Records drawn from a dataset
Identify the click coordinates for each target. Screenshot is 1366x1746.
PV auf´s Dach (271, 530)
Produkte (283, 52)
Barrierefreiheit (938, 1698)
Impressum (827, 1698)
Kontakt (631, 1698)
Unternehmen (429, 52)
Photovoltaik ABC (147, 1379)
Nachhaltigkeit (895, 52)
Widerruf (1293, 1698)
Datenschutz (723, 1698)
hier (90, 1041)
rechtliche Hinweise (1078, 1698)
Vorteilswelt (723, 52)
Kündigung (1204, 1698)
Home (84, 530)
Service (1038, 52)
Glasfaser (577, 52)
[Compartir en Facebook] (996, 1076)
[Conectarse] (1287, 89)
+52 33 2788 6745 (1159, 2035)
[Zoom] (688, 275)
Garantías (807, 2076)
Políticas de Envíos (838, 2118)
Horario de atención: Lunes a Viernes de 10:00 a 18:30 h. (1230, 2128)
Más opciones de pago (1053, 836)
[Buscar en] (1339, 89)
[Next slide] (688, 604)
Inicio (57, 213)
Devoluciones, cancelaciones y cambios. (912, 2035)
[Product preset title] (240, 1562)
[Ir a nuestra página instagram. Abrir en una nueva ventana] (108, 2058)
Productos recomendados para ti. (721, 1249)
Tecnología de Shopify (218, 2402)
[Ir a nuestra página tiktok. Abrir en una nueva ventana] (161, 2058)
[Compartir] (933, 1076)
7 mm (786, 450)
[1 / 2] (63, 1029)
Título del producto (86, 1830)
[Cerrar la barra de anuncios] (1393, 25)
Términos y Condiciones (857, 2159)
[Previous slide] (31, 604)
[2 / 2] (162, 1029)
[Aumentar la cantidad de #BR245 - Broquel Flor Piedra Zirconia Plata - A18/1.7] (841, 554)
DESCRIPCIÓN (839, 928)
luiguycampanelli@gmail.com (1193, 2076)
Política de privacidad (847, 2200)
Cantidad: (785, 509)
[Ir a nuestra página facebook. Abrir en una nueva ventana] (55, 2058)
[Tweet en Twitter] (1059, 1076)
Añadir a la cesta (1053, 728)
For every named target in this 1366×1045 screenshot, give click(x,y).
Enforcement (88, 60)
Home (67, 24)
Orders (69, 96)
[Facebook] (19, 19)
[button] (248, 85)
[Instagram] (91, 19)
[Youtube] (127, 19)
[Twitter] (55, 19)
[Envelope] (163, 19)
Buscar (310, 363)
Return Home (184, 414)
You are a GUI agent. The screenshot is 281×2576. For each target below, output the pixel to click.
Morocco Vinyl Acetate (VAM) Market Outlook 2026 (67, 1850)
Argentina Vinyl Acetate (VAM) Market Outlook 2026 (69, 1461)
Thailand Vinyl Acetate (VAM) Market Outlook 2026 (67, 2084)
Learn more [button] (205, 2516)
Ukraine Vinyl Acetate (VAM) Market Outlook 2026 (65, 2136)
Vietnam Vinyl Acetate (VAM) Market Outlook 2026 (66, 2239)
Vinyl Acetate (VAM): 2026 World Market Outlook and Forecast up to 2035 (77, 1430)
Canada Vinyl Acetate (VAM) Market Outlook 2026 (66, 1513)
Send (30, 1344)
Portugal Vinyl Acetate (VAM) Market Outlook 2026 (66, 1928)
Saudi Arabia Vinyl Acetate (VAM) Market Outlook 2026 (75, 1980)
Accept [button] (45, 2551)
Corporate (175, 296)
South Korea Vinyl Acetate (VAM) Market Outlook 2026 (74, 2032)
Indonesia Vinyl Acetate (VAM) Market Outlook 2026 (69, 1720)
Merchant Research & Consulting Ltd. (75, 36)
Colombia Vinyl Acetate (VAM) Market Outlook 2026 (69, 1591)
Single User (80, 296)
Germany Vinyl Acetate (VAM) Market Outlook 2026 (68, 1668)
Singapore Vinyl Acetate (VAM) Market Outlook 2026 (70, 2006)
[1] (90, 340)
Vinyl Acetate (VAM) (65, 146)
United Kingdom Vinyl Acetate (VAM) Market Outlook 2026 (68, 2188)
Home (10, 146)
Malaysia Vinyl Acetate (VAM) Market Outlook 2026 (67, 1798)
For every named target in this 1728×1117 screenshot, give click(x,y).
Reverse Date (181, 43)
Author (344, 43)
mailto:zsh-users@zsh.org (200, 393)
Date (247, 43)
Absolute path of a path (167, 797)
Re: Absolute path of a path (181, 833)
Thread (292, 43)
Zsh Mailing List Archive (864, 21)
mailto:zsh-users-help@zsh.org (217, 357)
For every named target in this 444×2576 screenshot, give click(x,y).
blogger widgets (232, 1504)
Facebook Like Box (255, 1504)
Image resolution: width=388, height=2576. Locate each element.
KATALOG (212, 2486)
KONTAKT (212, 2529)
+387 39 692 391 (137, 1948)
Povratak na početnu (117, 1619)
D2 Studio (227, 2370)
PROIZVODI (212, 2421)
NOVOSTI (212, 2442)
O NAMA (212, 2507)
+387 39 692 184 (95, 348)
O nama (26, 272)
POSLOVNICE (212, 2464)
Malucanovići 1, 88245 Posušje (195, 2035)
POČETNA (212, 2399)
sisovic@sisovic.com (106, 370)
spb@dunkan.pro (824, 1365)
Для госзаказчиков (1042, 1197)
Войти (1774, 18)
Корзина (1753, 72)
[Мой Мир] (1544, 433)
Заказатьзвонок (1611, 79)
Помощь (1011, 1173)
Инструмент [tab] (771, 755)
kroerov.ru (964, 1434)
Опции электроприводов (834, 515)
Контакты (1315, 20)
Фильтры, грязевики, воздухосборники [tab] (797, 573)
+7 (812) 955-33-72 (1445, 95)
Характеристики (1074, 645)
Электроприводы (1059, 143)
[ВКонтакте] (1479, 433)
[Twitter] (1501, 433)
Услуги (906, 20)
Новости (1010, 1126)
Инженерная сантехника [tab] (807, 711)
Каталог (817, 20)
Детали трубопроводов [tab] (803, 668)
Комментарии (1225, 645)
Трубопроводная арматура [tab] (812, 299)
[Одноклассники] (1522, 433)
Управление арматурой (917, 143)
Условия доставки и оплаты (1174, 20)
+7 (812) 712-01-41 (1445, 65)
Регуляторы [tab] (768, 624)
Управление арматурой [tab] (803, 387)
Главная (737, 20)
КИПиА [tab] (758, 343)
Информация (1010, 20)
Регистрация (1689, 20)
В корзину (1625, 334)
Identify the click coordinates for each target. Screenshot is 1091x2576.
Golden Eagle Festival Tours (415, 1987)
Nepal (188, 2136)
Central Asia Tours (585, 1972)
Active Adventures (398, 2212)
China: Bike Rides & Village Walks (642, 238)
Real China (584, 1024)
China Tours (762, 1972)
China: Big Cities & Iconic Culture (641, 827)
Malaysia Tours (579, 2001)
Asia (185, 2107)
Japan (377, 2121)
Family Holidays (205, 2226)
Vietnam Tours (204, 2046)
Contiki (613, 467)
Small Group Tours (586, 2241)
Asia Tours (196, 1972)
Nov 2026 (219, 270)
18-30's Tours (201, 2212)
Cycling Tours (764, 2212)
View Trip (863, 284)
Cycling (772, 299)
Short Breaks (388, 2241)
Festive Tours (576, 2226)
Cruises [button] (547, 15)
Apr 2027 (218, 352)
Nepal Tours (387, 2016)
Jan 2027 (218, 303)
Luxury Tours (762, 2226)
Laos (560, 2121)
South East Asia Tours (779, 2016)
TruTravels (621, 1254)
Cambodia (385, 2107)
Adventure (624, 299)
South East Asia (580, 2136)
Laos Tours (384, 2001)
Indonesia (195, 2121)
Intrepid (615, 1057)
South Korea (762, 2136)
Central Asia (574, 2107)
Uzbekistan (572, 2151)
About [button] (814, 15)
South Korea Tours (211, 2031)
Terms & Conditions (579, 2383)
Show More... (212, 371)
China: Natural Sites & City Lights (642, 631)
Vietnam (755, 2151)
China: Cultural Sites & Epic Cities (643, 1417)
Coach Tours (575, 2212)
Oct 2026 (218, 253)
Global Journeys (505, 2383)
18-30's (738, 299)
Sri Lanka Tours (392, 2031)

_Action item_
All lines of the records above with the word "Identify" in them are to be copied.

_Answer box_
Identify the click coordinates for each target. Screenshot is 1366x1746.
Identify the click coordinates for each target. Screenshot is 1091x2576.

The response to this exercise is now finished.